Stored data entries
----

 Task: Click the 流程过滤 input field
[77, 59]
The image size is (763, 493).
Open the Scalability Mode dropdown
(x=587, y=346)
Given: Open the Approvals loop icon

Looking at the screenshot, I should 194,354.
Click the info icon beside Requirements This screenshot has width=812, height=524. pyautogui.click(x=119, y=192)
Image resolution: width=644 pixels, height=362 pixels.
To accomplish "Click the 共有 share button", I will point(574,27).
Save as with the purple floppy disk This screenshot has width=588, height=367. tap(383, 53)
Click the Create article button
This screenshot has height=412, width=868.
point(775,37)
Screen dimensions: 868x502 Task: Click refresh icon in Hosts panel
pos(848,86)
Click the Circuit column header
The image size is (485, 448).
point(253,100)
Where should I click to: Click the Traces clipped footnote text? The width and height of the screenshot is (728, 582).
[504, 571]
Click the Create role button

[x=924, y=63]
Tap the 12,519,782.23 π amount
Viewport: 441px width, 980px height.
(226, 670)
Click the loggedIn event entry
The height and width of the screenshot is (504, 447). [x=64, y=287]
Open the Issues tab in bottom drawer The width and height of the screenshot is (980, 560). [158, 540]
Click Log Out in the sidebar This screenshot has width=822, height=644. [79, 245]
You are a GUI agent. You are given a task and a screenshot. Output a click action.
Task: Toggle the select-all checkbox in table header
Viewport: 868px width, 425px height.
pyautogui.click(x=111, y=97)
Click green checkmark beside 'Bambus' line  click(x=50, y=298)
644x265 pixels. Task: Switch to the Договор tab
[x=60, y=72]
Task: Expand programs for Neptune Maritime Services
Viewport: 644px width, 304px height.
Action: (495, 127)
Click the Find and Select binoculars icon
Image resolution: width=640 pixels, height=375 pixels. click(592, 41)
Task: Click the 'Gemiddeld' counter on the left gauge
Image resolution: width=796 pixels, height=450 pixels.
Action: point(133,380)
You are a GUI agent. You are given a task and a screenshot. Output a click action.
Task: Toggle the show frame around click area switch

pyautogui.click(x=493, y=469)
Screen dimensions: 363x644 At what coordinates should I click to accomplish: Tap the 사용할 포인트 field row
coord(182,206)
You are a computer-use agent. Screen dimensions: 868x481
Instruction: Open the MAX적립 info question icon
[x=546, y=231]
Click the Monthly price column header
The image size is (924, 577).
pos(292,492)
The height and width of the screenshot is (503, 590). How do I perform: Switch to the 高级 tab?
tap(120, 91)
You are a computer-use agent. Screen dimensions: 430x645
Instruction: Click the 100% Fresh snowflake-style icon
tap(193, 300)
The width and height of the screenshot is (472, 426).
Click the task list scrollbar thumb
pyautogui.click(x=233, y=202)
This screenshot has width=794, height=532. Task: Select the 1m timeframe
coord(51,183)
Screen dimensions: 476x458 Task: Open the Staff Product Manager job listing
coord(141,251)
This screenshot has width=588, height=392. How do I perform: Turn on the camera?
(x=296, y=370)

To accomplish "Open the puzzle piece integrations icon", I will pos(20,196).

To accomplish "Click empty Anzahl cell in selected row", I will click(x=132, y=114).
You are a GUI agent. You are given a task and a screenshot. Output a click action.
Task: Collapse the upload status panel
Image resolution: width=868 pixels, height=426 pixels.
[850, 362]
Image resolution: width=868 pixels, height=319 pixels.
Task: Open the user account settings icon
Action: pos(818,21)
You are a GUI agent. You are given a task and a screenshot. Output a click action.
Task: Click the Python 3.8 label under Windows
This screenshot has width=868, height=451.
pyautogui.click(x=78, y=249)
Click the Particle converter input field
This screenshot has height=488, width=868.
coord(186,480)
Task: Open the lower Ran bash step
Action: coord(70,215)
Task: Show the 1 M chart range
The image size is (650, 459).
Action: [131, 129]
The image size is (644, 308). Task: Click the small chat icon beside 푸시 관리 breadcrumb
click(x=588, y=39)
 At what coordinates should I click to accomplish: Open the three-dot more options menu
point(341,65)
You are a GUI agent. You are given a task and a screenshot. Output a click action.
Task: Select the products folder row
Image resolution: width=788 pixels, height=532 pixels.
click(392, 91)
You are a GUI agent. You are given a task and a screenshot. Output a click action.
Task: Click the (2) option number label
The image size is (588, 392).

----

▸ **TASK TO CARRY OUT**: Among the records above, a stretch begins at the line containing "Instruction: Click the" and ends at the line containing "Task: Collapse the upload status panel". Restate that stretch word for word, and nothing else.

▸ **FINISHED EXERCISE**:
Instruction: Click the 100% Fresh snowflake-style icon
tap(193, 300)
The width and height of the screenshot is (472, 426).
Click the task list scrollbar thumb
pyautogui.click(x=233, y=202)
This screenshot has width=794, height=532. Task: Select the 1m timeframe
coord(51,183)
Screen dimensions: 476x458 Task: Open the Staff Product Manager job listing
coord(141,251)
This screenshot has width=588, height=392. How do I perform: Turn on the camera?
(x=296, y=370)

To accomplish "Open the puzzle piece integrations icon", I will pos(20,196).

To accomplish "Click empty Anzahl cell in selected row", I will click(x=132, y=114).
You are a GUI agent. You are given a task and a screenshot. Output a click action.
Task: Collapse the upload status panel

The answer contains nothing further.